Stated task.
Return each line of the records that contains the string "button", matching case exactly.

----- Extracted records

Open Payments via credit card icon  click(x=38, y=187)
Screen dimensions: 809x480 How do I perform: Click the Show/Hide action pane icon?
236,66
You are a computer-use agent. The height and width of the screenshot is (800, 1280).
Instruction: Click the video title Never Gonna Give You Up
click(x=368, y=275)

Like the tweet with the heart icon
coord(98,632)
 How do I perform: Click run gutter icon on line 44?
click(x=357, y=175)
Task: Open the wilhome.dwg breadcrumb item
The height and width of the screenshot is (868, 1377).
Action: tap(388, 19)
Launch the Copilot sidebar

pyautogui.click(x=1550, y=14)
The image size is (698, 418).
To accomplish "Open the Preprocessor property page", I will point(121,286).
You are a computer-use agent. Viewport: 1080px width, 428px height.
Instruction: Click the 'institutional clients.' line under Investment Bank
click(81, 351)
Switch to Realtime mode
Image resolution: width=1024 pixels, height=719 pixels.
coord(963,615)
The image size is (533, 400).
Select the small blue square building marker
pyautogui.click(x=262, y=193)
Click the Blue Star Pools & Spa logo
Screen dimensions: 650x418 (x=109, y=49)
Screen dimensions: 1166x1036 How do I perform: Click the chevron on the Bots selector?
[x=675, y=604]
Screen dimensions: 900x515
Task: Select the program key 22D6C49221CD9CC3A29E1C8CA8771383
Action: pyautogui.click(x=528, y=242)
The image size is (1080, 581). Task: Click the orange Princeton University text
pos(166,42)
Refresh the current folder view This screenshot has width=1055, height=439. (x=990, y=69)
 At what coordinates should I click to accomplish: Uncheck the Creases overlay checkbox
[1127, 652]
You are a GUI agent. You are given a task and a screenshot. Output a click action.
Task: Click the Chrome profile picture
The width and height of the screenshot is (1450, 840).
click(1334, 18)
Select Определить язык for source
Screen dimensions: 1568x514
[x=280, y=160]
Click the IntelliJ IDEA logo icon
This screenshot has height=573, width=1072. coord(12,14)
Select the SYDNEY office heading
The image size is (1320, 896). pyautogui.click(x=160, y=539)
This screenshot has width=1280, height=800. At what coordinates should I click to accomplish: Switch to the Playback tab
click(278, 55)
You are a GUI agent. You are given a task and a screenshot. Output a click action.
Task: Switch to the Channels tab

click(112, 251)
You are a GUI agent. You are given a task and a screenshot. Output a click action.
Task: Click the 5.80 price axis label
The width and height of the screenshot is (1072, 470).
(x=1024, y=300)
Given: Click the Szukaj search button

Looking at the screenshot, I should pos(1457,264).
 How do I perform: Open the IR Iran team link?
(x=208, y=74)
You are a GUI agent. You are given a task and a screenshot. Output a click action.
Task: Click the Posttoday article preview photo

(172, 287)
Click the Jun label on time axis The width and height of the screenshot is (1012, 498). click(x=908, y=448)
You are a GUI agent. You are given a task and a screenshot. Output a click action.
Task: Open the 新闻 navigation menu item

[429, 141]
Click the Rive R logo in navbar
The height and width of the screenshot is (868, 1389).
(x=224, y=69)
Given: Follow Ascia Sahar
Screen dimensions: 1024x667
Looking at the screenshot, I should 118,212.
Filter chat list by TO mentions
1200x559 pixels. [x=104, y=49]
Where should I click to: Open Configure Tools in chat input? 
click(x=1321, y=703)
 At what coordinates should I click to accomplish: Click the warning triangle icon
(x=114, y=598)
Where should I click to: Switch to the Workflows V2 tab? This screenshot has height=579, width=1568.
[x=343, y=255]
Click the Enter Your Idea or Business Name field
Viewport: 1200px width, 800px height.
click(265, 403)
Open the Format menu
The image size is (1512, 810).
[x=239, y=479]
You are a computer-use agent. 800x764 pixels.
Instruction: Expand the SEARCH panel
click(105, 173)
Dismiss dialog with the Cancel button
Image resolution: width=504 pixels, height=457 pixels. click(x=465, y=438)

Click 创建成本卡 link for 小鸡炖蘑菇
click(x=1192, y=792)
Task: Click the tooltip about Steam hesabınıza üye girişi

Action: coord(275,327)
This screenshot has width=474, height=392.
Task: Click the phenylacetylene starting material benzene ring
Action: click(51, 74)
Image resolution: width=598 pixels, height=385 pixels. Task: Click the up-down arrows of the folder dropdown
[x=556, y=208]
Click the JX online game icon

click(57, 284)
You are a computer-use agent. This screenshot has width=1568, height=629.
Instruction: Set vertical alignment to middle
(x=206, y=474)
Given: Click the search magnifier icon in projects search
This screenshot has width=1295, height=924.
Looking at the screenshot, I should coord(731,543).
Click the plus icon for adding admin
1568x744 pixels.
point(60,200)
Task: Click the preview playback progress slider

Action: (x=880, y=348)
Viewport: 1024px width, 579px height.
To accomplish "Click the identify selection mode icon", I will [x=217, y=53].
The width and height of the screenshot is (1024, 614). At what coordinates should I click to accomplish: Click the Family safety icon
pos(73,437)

----------

Task solution.
Given: Click the Szukaj search button
Dismiss dialog with the Cancel button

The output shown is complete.